Exploring the Psychological Effects of Urinary Incontinence and Bedwetting in Children


The study is developed to examine the psychological and emotional impact of urinary incontinence and bedwetting in children and young people aged 5-18 years old. The current available evidence mentions that psychological impact of urinary incontinence among children and young people includes lower self-esteem, depressive symptoms, bully, humiliation in the society and others. In addition, it leads to poor development of relationship between peers at schools among the children as the individuals are mocked and bulled for their condition related to urinary incontinence or bewetting (Butler,2001). An understanding of the psychological and emotional impact of urinary incontinence has been consistently hampered by inter-changeability of terminology, varied inclusion criteria, diverse methodologies and equivocal findings (Butler,1998). For those going through these challenges, seeking psychology dissertation help can be beneficial as it provides valuable support in exploring all these complex issues further.

The purpose of this systematic review will be to examine and evaluate the psychological and emotional impact of urinary incontinent in children. A Clear aim and objective will be defined. A research question will be formulated according to the Population, Exposure, Comparison (optionall) and Outcome (PECO). Systematic literature searching of primary studies will be carried out on variety of academic electronic databases and grey literature will be carried out. All the included studies will becritically appraised and will received a quality assessment rating of ‘strong, moderate and weak’. A data extra extraction form will be designed andused for all the studies that will meet the inclusioncriteria.A narrative synthesis of the finding will be conducted. Conclusion and recommendation will be made for practice and future research.

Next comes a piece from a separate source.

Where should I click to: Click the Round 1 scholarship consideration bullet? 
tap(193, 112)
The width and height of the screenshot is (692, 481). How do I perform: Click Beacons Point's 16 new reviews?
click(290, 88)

The purpose of this systematic review will be to ascertain the psychological and emotional impact of urinary incontinent in children and young people. The systematic review will be focusing on answering a research question that has clinical appurtenant in paediatric urology. The review will be driven by process of integrating the best evidentiary information available by conducting comprehensive and thorough search of literature examining psychological and emotional impact of urinary incontinent in children and applying specific inclusion and exclusion criteria. The critical appraisal of the papers will be carried out allowing the breakdown of information in parts to evaluate their significance, weakness and filter out the low-quality papers. The data synthesis of the finding and narrative analysis will be carried out. On the basis of the results a conclusion and its implication in practice will be discussed and suggestion will be made for future practice and further research.


Background Literature

Urinary incontinence in paediatrics is a complex condition determined by sporadic urinary incontinence day and night times (Alexopouloset al.2006). The International Children’s Continence Society (ICCS,2014) definition of bedwetting or nocturnal enuresis is intermittent incontinence e.g. leaking of urine in discrete amount occurring during nights in a child, aged 5 years or older at least once a week for three months (Austin et al, 2014). The ICCS (2014) definition of daytime of urinary incontinence is leaking of urine in discrete amounts while awake in children in child of 5 years or older twice a week for three months (Joinson et al,2016). Children urinary incontinence is defined either as primary nocturnal enuresis for children who never been consistently dry (Bascom et al.2018) or secondary enuresis for children who have been dry for more than six months but started wet after (Butler and Heron, 2005).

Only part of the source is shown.